*WHAT YOU HAVE TO DO*. Please copy, exactly as they appear below, the lines from the one containing "Enable Wrap Text" through the one containing "Click the 上传文档".

Stored entries
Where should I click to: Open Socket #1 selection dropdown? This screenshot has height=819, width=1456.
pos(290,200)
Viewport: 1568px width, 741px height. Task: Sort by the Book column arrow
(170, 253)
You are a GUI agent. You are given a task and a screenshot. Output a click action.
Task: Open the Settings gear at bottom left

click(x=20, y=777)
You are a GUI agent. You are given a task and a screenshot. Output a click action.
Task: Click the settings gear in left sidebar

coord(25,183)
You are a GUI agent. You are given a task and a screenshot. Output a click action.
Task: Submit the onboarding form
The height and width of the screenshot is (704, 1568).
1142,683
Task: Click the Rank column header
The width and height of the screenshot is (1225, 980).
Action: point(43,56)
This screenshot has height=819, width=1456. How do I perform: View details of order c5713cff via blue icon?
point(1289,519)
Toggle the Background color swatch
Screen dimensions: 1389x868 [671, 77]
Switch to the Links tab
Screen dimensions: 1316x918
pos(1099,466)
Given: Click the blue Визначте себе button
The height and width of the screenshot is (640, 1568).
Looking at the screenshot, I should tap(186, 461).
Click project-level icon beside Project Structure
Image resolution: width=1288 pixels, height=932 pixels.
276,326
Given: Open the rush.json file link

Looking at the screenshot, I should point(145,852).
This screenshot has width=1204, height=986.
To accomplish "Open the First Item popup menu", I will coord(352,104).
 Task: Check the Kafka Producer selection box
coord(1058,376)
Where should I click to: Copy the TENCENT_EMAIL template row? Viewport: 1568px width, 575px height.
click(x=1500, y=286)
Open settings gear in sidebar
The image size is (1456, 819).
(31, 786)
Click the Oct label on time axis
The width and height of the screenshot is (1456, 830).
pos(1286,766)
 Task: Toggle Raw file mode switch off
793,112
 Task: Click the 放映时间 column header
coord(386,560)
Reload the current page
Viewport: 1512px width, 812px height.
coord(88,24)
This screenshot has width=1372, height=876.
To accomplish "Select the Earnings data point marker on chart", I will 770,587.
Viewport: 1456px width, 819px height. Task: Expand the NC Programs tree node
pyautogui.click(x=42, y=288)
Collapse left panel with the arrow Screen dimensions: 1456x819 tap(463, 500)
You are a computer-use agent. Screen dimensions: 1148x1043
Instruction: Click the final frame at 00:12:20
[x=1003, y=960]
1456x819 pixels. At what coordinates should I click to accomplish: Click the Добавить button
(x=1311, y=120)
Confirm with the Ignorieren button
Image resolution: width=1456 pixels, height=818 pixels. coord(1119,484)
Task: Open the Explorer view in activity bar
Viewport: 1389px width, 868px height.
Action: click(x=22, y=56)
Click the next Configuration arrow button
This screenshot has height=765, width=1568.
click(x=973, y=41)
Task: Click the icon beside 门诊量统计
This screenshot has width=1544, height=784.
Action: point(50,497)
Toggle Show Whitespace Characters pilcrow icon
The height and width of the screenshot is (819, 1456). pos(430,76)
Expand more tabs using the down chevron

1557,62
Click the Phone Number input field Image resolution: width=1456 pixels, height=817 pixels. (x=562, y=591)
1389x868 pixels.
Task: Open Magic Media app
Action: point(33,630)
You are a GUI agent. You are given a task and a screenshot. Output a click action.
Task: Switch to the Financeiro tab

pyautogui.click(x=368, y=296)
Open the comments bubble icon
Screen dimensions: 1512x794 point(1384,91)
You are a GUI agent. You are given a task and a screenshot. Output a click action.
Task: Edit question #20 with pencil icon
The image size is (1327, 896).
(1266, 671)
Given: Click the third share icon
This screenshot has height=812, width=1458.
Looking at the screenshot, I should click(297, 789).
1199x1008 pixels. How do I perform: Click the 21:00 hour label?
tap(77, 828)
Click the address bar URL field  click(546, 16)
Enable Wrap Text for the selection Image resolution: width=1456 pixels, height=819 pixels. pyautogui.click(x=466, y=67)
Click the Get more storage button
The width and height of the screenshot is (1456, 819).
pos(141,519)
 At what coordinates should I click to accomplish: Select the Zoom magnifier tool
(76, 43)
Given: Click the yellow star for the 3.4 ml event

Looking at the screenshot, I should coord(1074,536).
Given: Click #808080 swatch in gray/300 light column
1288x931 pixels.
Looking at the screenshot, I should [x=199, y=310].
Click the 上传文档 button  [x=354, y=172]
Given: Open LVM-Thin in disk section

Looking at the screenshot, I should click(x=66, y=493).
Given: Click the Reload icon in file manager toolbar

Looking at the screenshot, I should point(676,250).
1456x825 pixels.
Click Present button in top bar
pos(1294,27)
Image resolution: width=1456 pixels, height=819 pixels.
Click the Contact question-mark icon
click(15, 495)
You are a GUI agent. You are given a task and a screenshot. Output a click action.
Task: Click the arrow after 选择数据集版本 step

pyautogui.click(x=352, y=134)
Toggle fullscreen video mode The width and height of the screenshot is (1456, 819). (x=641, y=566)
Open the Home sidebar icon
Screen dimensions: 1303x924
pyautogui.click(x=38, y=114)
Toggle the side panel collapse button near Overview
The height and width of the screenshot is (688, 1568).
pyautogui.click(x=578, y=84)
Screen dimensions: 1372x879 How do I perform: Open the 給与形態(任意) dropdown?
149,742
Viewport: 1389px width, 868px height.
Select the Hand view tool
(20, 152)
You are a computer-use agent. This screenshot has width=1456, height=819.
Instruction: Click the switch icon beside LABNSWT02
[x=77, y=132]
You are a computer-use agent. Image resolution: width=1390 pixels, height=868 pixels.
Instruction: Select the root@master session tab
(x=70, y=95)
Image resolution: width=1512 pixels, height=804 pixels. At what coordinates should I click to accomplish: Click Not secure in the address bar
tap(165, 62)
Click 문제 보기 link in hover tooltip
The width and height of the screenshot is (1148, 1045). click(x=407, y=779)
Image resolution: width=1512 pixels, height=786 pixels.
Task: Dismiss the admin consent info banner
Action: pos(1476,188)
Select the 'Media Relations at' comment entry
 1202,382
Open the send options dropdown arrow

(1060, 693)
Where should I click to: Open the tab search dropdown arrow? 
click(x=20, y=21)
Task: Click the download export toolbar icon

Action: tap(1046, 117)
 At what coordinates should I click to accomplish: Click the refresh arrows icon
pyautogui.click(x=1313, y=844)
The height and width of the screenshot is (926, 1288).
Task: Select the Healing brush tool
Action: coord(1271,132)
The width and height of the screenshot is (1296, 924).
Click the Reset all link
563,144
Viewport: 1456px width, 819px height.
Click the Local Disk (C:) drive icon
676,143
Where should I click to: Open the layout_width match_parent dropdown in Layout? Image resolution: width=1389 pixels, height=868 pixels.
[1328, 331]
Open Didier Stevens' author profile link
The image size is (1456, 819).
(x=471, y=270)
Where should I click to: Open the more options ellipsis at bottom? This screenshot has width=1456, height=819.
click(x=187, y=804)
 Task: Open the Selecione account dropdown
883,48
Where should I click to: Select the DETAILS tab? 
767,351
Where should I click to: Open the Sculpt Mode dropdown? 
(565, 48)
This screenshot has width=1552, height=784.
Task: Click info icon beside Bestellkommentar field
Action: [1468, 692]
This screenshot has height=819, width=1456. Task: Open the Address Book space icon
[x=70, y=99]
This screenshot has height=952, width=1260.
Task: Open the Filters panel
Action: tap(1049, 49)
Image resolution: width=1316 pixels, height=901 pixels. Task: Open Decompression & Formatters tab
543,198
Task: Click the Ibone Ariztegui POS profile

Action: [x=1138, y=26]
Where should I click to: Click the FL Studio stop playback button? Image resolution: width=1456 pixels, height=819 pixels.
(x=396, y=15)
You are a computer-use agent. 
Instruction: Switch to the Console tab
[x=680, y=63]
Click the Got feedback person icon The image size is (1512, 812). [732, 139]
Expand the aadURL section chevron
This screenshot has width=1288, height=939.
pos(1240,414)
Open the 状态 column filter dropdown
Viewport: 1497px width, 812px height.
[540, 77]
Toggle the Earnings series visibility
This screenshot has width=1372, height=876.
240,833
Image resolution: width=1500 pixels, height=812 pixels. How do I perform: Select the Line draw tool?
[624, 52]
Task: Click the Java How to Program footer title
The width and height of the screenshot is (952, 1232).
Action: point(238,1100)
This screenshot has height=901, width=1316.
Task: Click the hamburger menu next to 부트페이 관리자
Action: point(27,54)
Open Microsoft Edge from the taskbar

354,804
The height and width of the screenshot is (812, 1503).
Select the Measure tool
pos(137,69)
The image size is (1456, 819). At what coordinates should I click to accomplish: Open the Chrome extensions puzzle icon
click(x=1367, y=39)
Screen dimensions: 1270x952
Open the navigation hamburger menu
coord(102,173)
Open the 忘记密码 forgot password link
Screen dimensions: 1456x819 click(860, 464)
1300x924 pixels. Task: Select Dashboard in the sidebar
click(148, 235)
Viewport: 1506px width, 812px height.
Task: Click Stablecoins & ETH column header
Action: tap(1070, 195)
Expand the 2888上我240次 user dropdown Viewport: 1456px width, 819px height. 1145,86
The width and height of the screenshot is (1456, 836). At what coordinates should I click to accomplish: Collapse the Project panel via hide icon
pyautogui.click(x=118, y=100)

*RESPONSE*.
Enable Wrap Text for the selection Image resolution: width=1456 pixels, height=819 pixels. pyautogui.click(x=466, y=67)
Click the Get more storage button
The width and height of the screenshot is (1456, 819).
pos(141,519)
 At what coordinates should I click to accomplish: Select the Zoom magnifier tool
(76, 43)
Given: Click the yellow star for the 3.4 ml event

Looking at the screenshot, I should coord(1074,536).
Given: Click #808080 swatch in gray/300 light column
1288x931 pixels.
Looking at the screenshot, I should [x=199, y=310].
Click the 上传文档 button  [x=354, y=172]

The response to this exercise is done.